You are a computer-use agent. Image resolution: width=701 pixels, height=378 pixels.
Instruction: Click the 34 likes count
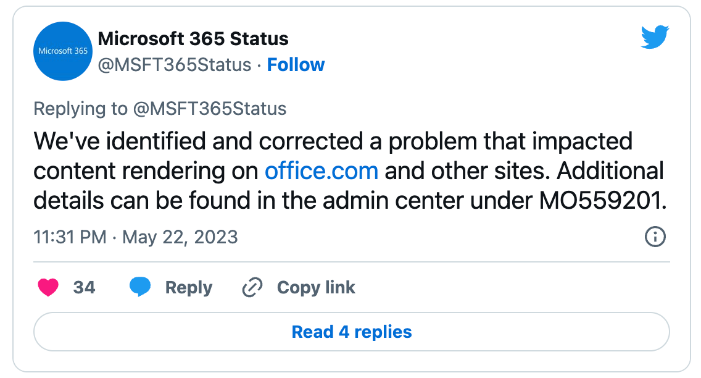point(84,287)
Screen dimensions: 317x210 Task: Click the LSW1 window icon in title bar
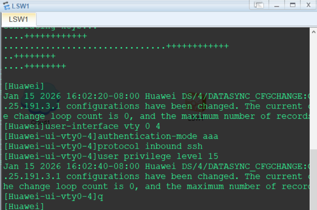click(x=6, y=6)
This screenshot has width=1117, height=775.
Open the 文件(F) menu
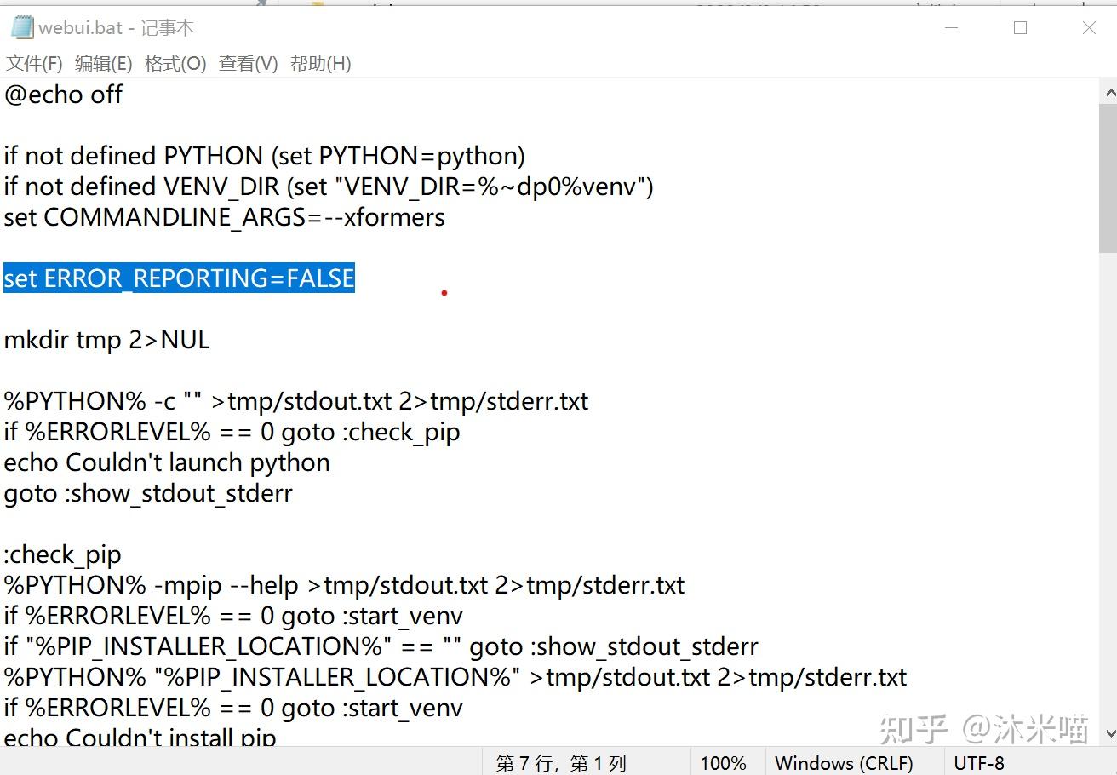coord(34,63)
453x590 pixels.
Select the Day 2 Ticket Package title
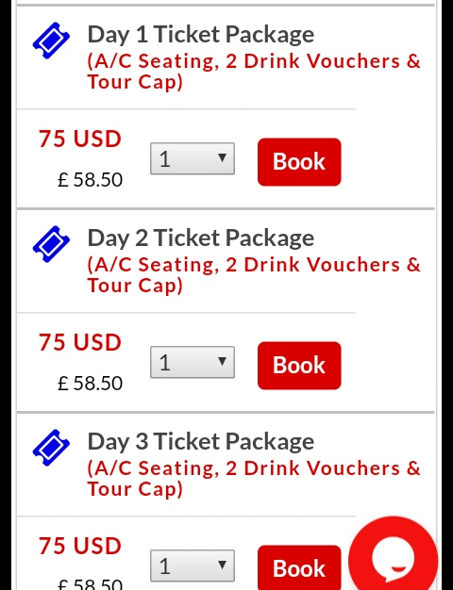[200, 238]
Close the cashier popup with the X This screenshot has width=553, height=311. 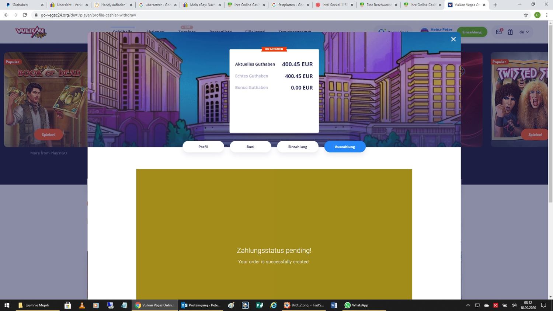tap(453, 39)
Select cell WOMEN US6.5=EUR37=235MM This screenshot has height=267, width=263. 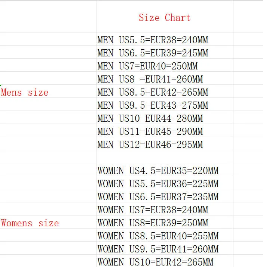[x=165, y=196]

--

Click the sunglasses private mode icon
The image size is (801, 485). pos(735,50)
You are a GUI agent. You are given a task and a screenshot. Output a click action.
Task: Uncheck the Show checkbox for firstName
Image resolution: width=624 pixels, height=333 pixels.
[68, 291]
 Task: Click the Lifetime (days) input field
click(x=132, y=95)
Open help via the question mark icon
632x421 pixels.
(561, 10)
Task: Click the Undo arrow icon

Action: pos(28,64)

---

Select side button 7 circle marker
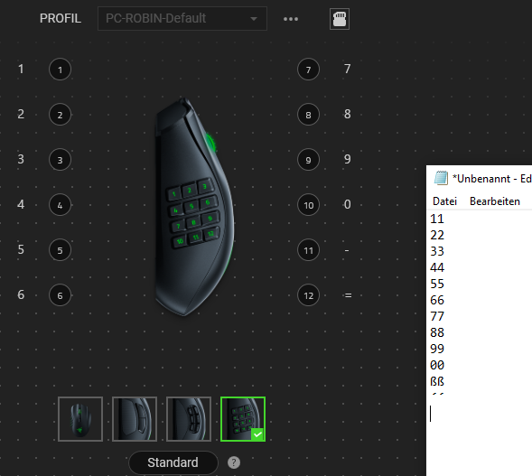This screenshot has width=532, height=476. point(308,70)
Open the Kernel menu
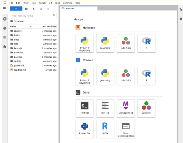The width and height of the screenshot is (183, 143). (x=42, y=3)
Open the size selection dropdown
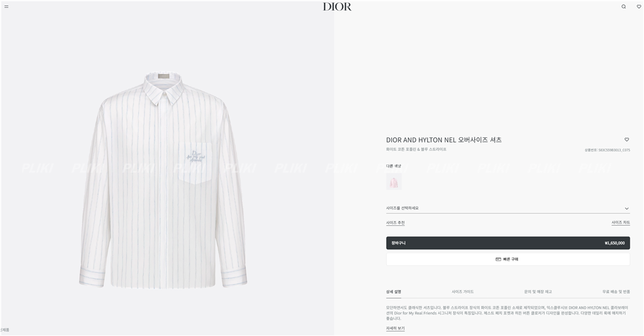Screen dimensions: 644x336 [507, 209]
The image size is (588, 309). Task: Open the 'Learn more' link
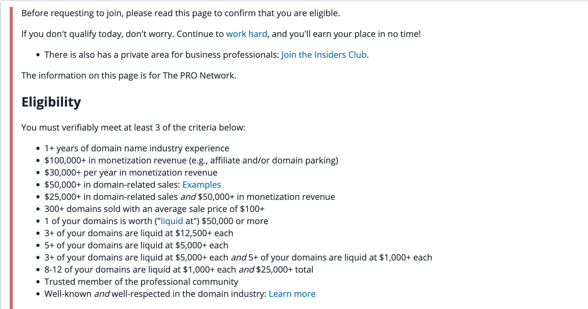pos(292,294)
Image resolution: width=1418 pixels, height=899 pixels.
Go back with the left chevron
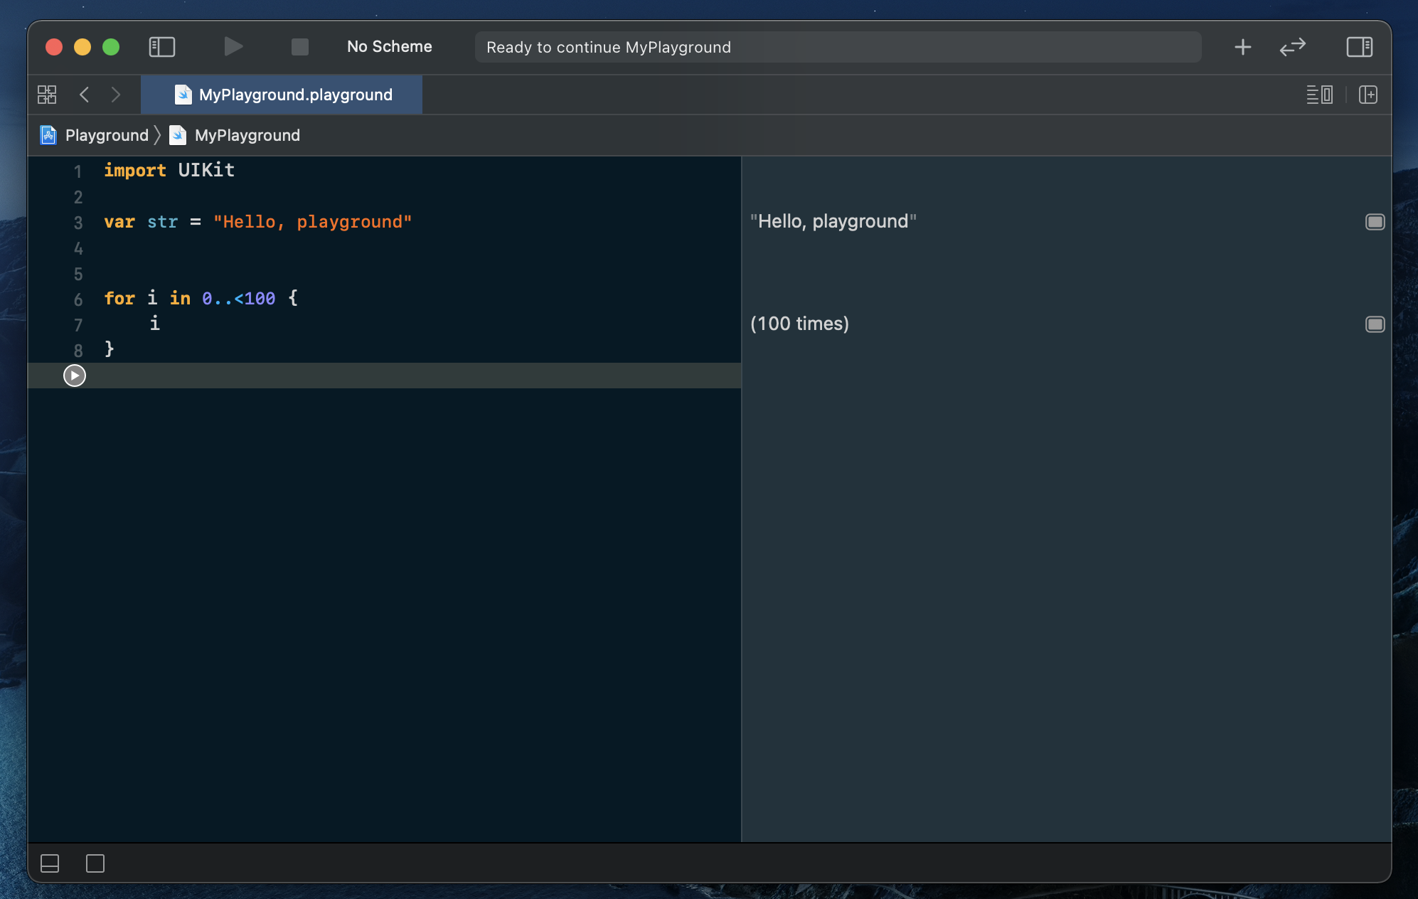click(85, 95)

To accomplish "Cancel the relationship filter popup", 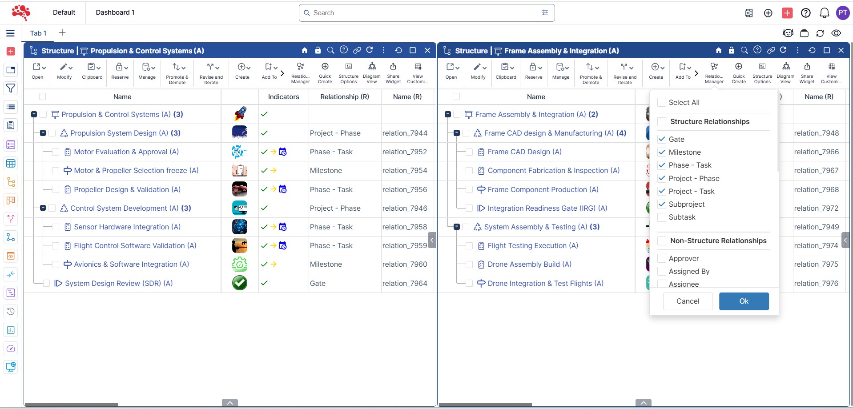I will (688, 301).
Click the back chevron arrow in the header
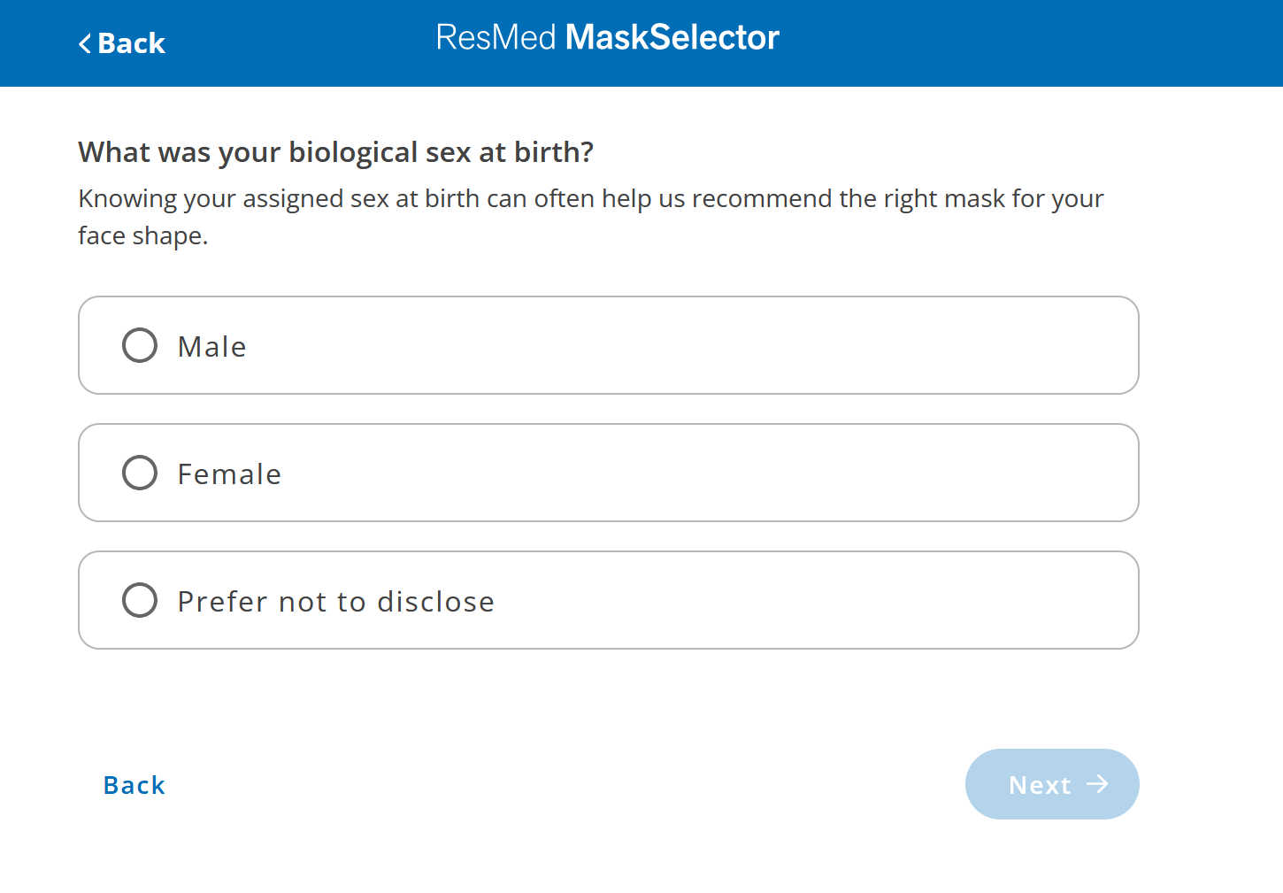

What the task asks: Extract the lines starting with the line that contains "You are a GUI" and going on through the line that contains "Action: pos(28,64)", copying them exactly with nothing changed.

Correct result:
You are a GUI agent. You are given a task and a screenshot. Output a click action.
Task: Uncheck the Show checkbox for firstName
Image resolution: width=624 pixels, height=333 pixels.
[68, 291]
 Task: Click the Lifetime (days) input field
click(x=132, y=95)
Open help via the question mark icon
632x421 pixels.
(561, 10)
Task: Click the Undo arrow icon

Action: pos(28,64)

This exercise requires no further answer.